Since the release of 0.10.0, we’ve seen several reports of failed sanity tests due to failing to catch basic exceptions. At the moment, Debian Wheezy fails to run the official Linux binary, and FreeBSD fails to run when compiled natively. I assume that there are several other broken setups as well.
From what I’ve seen, the brokenness is always due to type_info visibility. Building with -fvisibility=hidden can cause problems with old/busted stdlibs. See here for some background.
It’s nearly impossible to tell (without blacklisting std libs like we already do with boost) if libstdc++ is going to play nice with –enable-reduce-exports. Rather than trying, just disable it by default. Packagers can re-enable if it’s known to be safe.

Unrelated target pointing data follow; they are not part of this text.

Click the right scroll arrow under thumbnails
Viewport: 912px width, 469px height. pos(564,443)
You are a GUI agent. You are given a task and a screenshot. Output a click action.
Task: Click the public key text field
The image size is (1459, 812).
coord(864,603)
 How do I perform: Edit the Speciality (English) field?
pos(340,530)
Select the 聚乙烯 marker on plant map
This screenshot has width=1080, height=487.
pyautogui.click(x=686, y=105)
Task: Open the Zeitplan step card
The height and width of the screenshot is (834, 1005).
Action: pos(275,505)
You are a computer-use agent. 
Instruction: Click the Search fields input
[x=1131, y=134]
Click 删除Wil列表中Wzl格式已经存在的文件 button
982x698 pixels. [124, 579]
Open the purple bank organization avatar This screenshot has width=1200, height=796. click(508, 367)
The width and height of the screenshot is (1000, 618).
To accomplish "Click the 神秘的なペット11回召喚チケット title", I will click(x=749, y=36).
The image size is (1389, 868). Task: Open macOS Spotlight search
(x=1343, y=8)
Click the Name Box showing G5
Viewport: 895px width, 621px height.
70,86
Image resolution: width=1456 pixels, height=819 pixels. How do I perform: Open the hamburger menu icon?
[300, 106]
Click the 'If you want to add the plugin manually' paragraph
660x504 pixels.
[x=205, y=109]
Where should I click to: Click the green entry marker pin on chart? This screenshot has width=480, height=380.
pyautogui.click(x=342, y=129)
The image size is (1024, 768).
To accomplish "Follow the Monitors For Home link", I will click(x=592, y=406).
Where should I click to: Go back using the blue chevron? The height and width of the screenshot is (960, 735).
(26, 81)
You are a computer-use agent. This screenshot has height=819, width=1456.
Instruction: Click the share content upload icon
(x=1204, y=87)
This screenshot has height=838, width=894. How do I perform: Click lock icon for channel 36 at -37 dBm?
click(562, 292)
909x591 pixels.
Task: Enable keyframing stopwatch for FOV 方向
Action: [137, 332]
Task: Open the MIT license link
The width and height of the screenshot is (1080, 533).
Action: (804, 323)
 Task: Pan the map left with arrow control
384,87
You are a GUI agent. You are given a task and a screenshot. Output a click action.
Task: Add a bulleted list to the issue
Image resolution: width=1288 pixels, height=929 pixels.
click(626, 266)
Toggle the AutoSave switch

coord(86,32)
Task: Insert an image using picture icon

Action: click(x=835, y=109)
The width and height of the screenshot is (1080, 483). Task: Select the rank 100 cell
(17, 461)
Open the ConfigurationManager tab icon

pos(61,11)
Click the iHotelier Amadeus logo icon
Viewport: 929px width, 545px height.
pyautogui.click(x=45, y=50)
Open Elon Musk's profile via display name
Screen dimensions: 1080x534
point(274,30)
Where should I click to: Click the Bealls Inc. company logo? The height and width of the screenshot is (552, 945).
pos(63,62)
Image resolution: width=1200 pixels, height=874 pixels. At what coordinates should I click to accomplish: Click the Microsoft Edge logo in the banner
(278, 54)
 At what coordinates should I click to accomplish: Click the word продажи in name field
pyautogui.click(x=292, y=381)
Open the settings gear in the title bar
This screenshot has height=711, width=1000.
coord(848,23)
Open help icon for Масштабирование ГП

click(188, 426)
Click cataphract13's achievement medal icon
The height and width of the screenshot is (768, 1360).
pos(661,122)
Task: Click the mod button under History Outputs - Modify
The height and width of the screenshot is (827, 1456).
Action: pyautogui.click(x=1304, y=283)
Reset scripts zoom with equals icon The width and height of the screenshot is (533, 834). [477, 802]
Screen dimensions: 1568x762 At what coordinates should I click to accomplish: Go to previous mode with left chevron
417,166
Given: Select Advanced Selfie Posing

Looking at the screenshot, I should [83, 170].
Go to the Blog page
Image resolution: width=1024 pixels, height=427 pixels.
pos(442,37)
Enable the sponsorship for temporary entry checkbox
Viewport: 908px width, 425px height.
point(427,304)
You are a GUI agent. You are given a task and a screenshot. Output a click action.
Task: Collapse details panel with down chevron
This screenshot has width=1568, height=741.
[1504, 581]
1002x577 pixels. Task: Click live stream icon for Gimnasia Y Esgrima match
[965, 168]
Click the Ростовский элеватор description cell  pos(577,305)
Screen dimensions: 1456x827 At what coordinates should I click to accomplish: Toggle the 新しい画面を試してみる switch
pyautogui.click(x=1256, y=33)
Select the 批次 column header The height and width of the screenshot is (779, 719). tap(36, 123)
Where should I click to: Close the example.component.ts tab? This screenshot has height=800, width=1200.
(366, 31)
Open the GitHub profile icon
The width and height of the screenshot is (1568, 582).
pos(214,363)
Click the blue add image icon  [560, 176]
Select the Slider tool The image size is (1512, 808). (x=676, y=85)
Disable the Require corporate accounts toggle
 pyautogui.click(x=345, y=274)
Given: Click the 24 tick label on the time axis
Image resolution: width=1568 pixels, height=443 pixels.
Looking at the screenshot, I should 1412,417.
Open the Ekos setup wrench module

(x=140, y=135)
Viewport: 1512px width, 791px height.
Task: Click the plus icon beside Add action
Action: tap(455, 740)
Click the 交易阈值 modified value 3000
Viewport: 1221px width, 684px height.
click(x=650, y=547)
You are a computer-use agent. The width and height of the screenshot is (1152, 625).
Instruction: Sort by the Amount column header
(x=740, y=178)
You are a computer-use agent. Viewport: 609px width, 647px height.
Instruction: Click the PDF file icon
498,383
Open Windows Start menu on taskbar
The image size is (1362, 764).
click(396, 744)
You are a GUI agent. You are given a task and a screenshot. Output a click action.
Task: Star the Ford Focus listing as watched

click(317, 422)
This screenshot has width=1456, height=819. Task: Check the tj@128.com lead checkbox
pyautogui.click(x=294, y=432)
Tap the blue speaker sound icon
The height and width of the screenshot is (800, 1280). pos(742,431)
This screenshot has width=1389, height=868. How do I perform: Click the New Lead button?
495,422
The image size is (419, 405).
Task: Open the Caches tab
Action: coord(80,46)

For Linux, when compiling against a new libstdc++ but using an older one at runtime, exceptions can again be missed. Rather than take any chances, use -static-libstdc++. This means we don’t have to worry about trying to maintain a compat wrapper.
Binaries become slightly bigger (about 1M each), but not enough to worry about imo. The final compressed sizes:
0before:
117416 built/linux/bitcoin-0.10.0-linux32.tar.gz
217196 built/linux/bitcoin-0.10.0-linux64.tar.gz
0after:
118920 build/out/bitcoin-0.10.99-linux32.tar.gz
218804 build/out/bitcoin-0.10.99-linux64.tar.gz
Debian Wheezy is verified fixed. @koobs has verified that building without reduced exports fixes freebsd.